# INFO-F-422 -  Statistical Foundations of Machine Learning 

### Couchard Darius - Parent Paul - Donne Stefano

## Pump it Up: Data Mining the Water Table
####  April 29, 2021


# 1) Data Pre-Processing




In [1]:
training_set<-read.csv("../Data/TrainingSet/4910797b-ee55-40a7-8668-10efd5c1b960.csv",header=TRUE) # loads the training set csv file (it's magic)
dim(training_set) # dimension of the set 
names(training_set) # names of the variables

traninin_labels<-read.csv("../Data/TrainingLabel/0bf8bc6e-30d0-4c50-956a-603fc693d966.csv", header=TRUE) # Loads the corresponding labels


## Analysis of each variable
All the variables will be analysed one by one, as some of them aren't representative of the problem and can be ommited.

In [8]:
sm = table(training_set["scheme_management"])
sm = as.data.frame(sm)
names(sm)[1] <- "Scheme Management"
sm

Scheme Management,Freq
<fct>,<int>
,3877
Company,1061
,1
Other,766
Parastatal,1680
Private operator,1063
SWC,97
Trust,72
VWC,36793
Water authority,3153


## How to enhance the data set :
First, it's needed to remove empty values in the table: each NaN or empty cell has to be removed or replaced, it is decided for now to map Nan <- 0.

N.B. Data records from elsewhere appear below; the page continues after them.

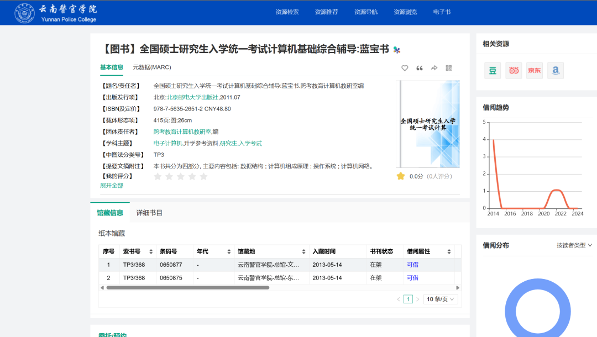Open the citation (quote) icon
Image resolution: width=597 pixels, height=337 pixels.
point(419,67)
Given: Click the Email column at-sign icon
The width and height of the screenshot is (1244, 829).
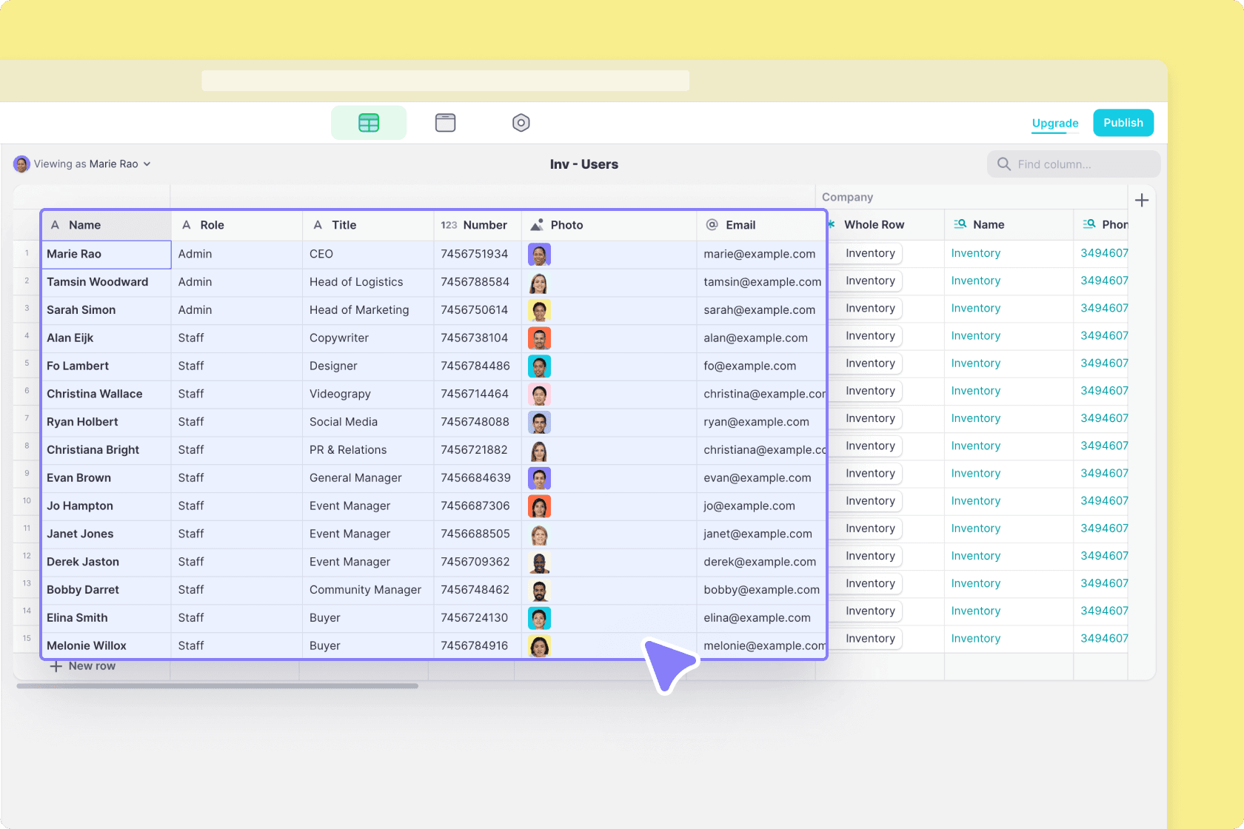Looking at the screenshot, I should tap(712, 225).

Then, modifications have to be made depending on the nature of the data :
* If a column (variable) consists in continous numerical values : standardization is applied such has obtaining a new column with a mean value of 0 and a standard deviation of 1 (**gps_height**)
* If a column is made of ordinal categorical variable (hierarchy between categories) : map each string to a numerical value (**water_quality**)
* In case of nominal categorical variable : apply one hot encoding -> create new column (with binary values) for each category (**source_type**)
<br/>

But some other cases have to be assesed :
* the name of the water point (**wpt_name**) isn't relevant to use as it is, as every water point has a unique or no name -> so either drop this column or map it as 1 : has name , 0 : no name
* the **funder** or **installer** variable cannot be addressed with one hot encoding as there is 1900 different funders, many of them having only 1 installation. So two solutions exists : drop the column (loss of information) or create new categories for funders (eg: number of installation per funder -> 1 , 1-10, 10+)
* ...
* todo : address variable redundancy (eg: **source** vs **source_type**)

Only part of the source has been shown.